A proxy checker in Python verifies the functionality, speed, anonymity, and geographical location of a proxy server by making HTTP requests through it to a known target URL and analyzing the response.
Fundamentals of Proxy Checking
The core of a proxy checker involves sending an HTTP request through a specified proxy and evaluating the outcome. This process typically uses the requests library, which simplifies HTTP interactions in Python.
Basic HTTP Proxy Check
To check a basic HTTP or HTTPS proxy, configure the proxies dictionary in the requests.get() method. A reliable target URL, such as httpbin.org/ip or ipinfo.io/json, is essential.
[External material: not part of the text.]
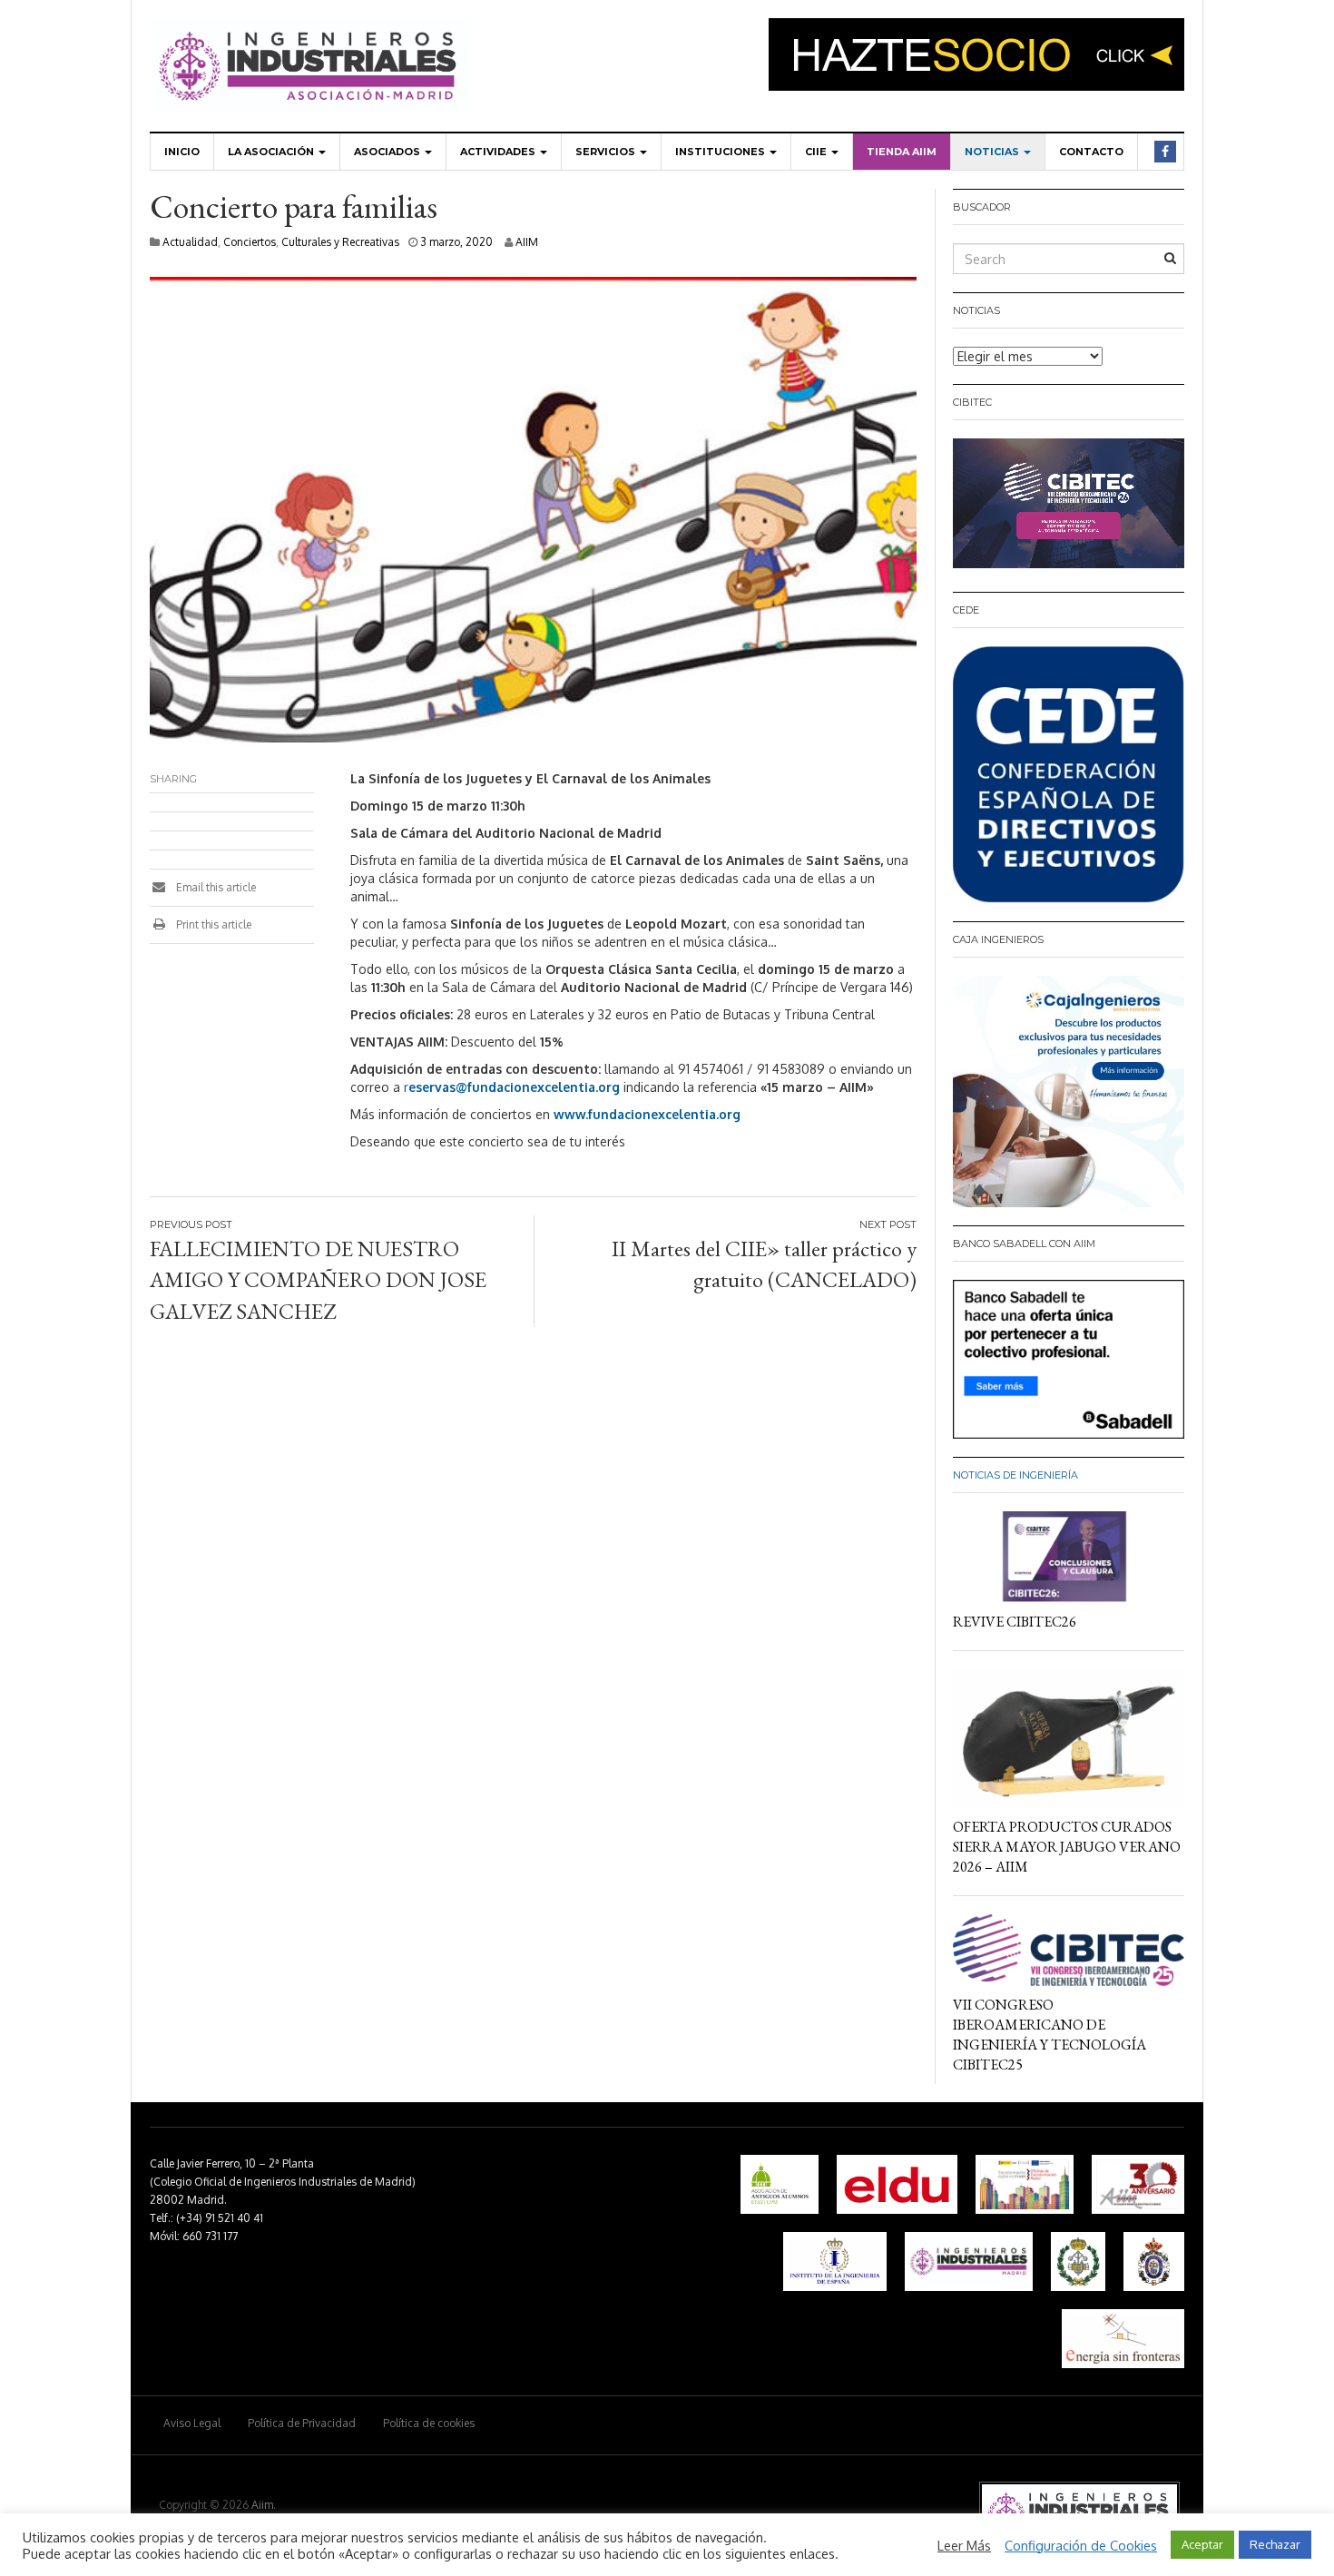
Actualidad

These services return the public IP address from which the request originated, allowing for verification.
import requests
import time
def check_http_proxy(proxy_address: str, timeout: float = 10.0) -> dict:
"""
Checks an HTTP/HTTPS proxy for basic connectivity and response time.
Args:
proxy_address: The proxy string (e.g., "http://user:pass@ip:port").
timeout: Maximum time in seconds to wait for a response.
Returns:
A dictionary with proxy status, response time, and error message if any.
"""
proxies = {
"http": proxy_address,
"https": proxy_address,
}
target_url = "http://httpbin.org/ip" # Use http for httpbin, or https for ipinfo
start_time = time.time()
try:
response = requests.get(target_url, proxies=proxies, timeout=timeout)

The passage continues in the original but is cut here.